:: Data section ::
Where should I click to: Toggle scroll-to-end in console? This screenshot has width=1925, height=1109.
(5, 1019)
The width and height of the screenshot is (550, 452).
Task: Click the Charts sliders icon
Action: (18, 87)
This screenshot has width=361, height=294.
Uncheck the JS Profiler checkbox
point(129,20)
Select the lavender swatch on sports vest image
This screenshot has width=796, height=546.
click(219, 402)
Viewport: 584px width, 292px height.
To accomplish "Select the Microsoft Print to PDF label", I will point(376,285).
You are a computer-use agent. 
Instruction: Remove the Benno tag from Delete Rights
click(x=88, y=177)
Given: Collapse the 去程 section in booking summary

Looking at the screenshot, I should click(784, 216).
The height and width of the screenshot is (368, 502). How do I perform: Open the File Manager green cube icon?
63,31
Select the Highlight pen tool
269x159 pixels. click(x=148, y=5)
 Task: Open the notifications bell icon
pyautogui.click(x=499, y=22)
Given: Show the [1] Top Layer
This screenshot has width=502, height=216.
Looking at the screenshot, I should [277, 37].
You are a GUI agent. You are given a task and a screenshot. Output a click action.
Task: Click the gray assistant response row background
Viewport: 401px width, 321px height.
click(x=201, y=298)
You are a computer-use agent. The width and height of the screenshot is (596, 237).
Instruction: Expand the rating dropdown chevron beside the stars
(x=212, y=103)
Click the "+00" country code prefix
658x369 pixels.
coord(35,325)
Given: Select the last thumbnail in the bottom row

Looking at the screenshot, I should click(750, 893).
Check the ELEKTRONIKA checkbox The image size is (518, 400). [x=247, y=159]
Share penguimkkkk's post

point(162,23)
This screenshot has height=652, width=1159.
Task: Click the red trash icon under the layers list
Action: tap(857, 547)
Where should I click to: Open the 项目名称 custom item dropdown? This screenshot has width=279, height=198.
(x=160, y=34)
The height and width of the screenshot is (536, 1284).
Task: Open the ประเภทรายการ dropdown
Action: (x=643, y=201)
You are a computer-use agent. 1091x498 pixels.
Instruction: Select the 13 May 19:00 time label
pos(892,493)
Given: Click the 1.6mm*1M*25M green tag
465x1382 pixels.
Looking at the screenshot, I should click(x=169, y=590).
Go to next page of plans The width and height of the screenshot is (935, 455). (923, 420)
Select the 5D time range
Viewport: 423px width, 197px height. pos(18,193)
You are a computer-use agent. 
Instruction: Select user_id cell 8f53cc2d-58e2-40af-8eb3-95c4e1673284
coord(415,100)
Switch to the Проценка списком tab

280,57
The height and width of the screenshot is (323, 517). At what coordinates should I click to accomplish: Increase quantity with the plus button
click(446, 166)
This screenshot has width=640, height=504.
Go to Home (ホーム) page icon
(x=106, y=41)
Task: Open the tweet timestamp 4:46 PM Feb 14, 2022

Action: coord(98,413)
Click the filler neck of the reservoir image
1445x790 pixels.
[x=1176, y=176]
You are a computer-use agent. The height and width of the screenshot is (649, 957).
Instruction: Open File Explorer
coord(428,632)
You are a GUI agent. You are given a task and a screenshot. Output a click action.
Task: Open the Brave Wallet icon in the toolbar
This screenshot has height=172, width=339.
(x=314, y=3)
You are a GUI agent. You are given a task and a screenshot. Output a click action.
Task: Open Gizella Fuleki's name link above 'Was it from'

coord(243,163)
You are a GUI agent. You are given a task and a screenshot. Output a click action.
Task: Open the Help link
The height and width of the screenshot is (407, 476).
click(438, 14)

:: Exercise aim ::
Repeat the data in its entirety, exactly as written.

:: Reply ::
Where should I click to: Toggle scroll-to-end in console? This screenshot has width=1925, height=1109.
(5, 1019)
The width and height of the screenshot is (550, 452).
Task: Click the Charts sliders icon
Action: (18, 87)
This screenshot has width=361, height=294.
Uncheck the JS Profiler checkbox
point(129,20)
Select the lavender swatch on sports vest image
This screenshot has width=796, height=546.
click(219, 402)
Viewport: 584px width, 292px height.
To accomplish "Select the Microsoft Print to PDF label", I will point(376,285).
You are a computer-use agent. 
Instruction: Remove the Benno tag from Delete Rights
click(x=88, y=177)
Given: Collapse the 去程 section in booking summary

Looking at the screenshot, I should click(784, 216).
The height and width of the screenshot is (368, 502). How do I perform: Open the File Manager green cube icon?
63,31
Select the Highlight pen tool
269x159 pixels. click(x=148, y=5)
 Task: Open the notifications bell icon
pyautogui.click(x=499, y=22)
Given: Show the [1] Top Layer
This screenshot has width=502, height=216.
Looking at the screenshot, I should [277, 37].
You are a GUI agent. You are given a task and a screenshot. Output a click action.
Task: Click the gray assistant response row background
Viewport: 401px width, 321px height.
click(x=201, y=298)
You are a computer-use agent. The width and height of the screenshot is (596, 237).
Instruction: Expand the rating dropdown chevron beside the stars
(x=212, y=103)
Click the "+00" country code prefix
658x369 pixels.
coord(35,325)
Given: Select the last thumbnail in the bottom row

Looking at the screenshot, I should click(750, 893).
Check the ELEKTRONIKA checkbox The image size is (518, 400). [x=247, y=159]
Share penguimkkkk's post

point(162,23)
This screenshot has height=652, width=1159.
Task: Click the red trash icon under the layers list
Action: tap(857, 547)
Where should I click to: Open the 项目名称 custom item dropdown? This screenshot has width=279, height=198.
(x=160, y=34)
The height and width of the screenshot is (536, 1284).
Task: Open the ประเภทรายการ dropdown
Action: (x=643, y=201)
You are a computer-use agent. 1091x498 pixels.
Instruction: Select the 13 May 19:00 time label
pos(892,493)
Given: Click the 1.6mm*1M*25M green tag
465x1382 pixels.
Looking at the screenshot, I should click(x=169, y=590).
Go to next page of plans The width and height of the screenshot is (935, 455). (923, 420)
Select the 5D time range
Viewport: 423px width, 197px height. pos(18,193)
You are a computer-use agent. 
Instruction: Select user_id cell 8f53cc2d-58e2-40af-8eb3-95c4e1673284
coord(415,100)
Switch to the Проценка списком tab

280,57
The height and width of the screenshot is (323, 517). At what coordinates should I click to accomplish: Increase quantity with the plus button
click(446, 166)
This screenshot has width=640, height=504.
Go to Home (ホーム) page icon
(x=106, y=41)
Task: Open the tweet timestamp 4:46 PM Feb 14, 2022

Action: coord(98,413)
Click the filler neck of the reservoir image
1445x790 pixels.
[x=1176, y=176]
You are a computer-use agent. The height and width of the screenshot is (649, 957).
Instruction: Open File Explorer
coord(428,632)
You are a GUI agent. You are given a task and a screenshot. Output a click action.
Task: Open the Brave Wallet icon in the toolbar
This screenshot has height=172, width=339.
(x=314, y=3)
You are a GUI agent. You are given a task and a screenshot. Output a click action.
Task: Open Gizella Fuleki's name link above 'Was it from'

coord(243,163)
You are a GUI agent. You are given a task and a screenshot. Output a click action.
Task: Open the Help link
The height and width of the screenshot is (407, 476).
click(438, 14)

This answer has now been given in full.